» WRITTEN EXERCISE: Please rewrite the paragraph beginning "You give us electricity" in the excerpt on life in Nepal as a short bulleted list that keeps its main facts.

» EXCERPTED TEXT:

_ _ _ _ _ _ _

People on bicycles want to get in front of you through impossibly small cracks even though you will overtake them again in several seconds. Fellow shoppers will look for an opportunity to cut the line and get to the register before you do even though you have one product and they have hundred and one.
Perhaps people in Nepal do this because the population is so large they are simply forced to push and shove their way everywhere. But who am I to make such conclusions? Not an anthropologist over here (though I took one undergrad class in it, does that count?).
2. People are
very extremely adaptable creatures
You give us electricity, central heating, running water, premium infrastructure, we’ll be happy. Makes sense. You take all those things away from us, we’ll complain and grunt for a while, but then we’ll be happy again. I really need to give credit to Nepali people – they seldomly complain about things and they make something out of nothing. No light – no problem: let’s bring on the generators and diesel and make those lights shine again. No running water – no problem: let’s haul huge barrels on top of our roofs, fill them with rain water and let the gravity take care of the rest. No central heating – no problem: let’s wrap ourselves in blankets, light up some candles and drink hot water (may or may not have some whiskey in it). No gas for the car – no problem: let’s just walk everywhere, it’s healthier anyways.
People can adapt to anything, and Nepalis are stealing the show in this category. Good on them.
3. People are
curious nosey wherever you turn
No matter where you live, you must’ve come across curious people. Oh let’s all be very honest. We all are curious, nosey people. Yes, you too. If you live in an apartment building you run to peek through the peephole when you hear commotion in the hallway. If you live in the house, you discretely peep through your curtains when you see your neighbors buzzing about. We’ve all been there. On one or the other side of the door/curtain. We all know the feeling. But Nepalis are taking it to the next level. Just like I explained here, or Nepalilovestory here, there is hardly any privacy in Nepal. The interesting thing is that people actually always want to know things about you – they are genuinely interested in you. Sometimes it feels really nice. Other times people just openly stare at you. Like for example, if you are a white girl driving a car in the middle of Kathmandu, or shopping by herself in a grocery store. There is no escaping curious looks and nosey questions around here. People want to know everything about you, and the more they know, the more questions they have. One good thing is, no matter how shy or introverted you are, Nepalis will make you talk. Good hosts!
On a downside, there is no thing you can hide around here, no matter how hard you try. Somehow all your embarrassing stuff you buried deep inside you, will surface as a result of Nepali questioning strategy. I’m starting to think they would make really good detectives. Maybe CSI should have a new season: Kathmandu. I think I’m onto something here.

_ _ _ _ _ _ _

» PROVIDED MATERIAL:
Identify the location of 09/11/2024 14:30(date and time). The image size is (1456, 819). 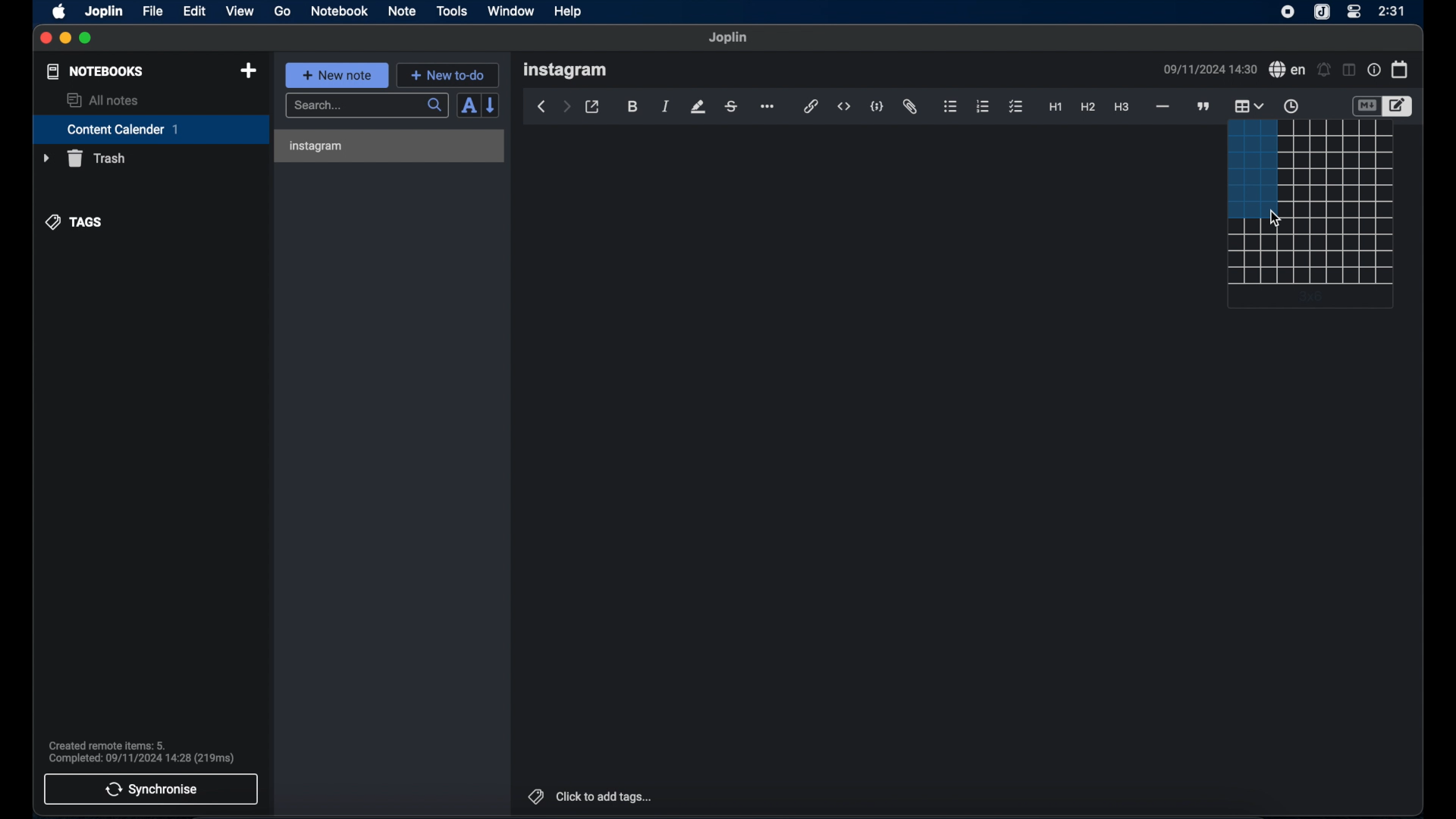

_ _ _ _ _ _ _

» THE REPLY:
- People are happy with electricity, central heating, running water and good infrastructure. Take those away and they complain for a while, then become happy again.
- Nepali people seldom complain and make something out of nothing.
- No light: they bring in generators and diesel.
- No running water: they haul large barrels onto their roofs, fill them with rainwater and let gravity do the rest.
- No central heating: they wrap up in blankets, light candles and drink hot water, which may contain whiskey.
- No gas for the car: they walk everywhere, which is healthier anyway.